Among these supplies, volunteer handymen from Tatarstan, Novosibirsk, Vologda
, and other regions have teamed up to produce
mobile bathhouses, some of them built on GAZ-66 trucks, and others consisting of modular, easy-to-disassemble and move parts, to increase the number of times per week that soldiers near the front can enjoy the luxury of a proper bath.
Some of the equipment can be set up near any local river, pond or other water source to make bathing and washing possible even in otherwise remote and difficult conditions. If that’s not possible, volunteers from Orenburg
have been churning out the next best thing: so-called “dry showers” consisting of special soapy napkins which can be moistened with only a small amount of water to allow soldiers to freshen up even in conditions where traditional showers or saunas aren’t an option.
Elsewhere, volunteers, including craftsmen from Bryansk
, have worked round-the-clock to build small, portable potbelly stoves to keep troops warm in cold months, and provide them with a source of heat for cooking.

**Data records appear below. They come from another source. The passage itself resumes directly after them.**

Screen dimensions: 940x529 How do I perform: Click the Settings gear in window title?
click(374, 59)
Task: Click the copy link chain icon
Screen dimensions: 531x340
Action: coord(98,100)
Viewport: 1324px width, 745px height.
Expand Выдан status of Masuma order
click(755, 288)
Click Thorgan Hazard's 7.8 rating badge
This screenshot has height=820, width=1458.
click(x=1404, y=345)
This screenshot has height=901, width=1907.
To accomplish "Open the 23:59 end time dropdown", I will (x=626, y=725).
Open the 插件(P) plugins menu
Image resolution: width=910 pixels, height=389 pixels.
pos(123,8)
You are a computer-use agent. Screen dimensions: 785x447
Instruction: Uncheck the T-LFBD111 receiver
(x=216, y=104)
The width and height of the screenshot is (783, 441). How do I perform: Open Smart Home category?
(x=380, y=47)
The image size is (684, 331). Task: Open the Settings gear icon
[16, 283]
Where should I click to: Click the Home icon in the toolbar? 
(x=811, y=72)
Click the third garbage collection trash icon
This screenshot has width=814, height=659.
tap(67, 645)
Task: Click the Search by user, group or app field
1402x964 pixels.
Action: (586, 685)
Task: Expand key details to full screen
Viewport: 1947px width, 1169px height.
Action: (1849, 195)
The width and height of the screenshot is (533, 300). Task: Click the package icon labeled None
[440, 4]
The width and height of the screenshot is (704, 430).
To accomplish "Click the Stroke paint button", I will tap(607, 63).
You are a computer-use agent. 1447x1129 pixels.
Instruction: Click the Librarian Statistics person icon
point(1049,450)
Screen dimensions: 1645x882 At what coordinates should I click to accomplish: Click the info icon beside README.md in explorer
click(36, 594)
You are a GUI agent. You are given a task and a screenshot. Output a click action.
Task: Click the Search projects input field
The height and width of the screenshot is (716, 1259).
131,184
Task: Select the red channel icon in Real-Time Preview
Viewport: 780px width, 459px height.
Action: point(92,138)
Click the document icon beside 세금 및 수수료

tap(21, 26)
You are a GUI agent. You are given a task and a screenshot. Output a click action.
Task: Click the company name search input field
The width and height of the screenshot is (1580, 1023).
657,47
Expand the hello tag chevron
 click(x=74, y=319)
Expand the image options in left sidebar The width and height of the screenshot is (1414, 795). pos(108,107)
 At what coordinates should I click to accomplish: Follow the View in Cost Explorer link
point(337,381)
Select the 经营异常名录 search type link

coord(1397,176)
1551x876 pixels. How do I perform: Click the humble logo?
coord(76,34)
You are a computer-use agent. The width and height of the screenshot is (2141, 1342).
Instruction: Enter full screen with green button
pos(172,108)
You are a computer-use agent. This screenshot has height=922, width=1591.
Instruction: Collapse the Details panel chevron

Other customized tools have proven just as important. Earlier this year, a war correspondent designed a custom-made, two-wheel electric trolley built from off-the-shelf parts, including bicycle wheels, a lightweight aluminum camper bed, small motor and battery to assist with evacuation of the wounded, and the transfer of ammunition and supplies to the frontline. “The result exceeded all expectations! In just one combat mission, the cart, driven by only one soldier, helped evacuate about ten wounded and dead, transport many boxes of ammunition to positions, and deliver countless thermoses with hot food,” a correspondent wrote
, describing the cart design in a Telegram post last month.
Last but not least is the DIY equipment made for man’s best friend. In May, an enterprise in Donetsk kicked off the manufacture of special anti-fragmentation vests designed specially for sapper and medical dogs used to deliver first aid and ammunition, and to provide moral comfort to troops. The vests, featuring a protection rating class of between Br1 and C2, are expected to dramatically improve
survivability in dangerous combat conditions.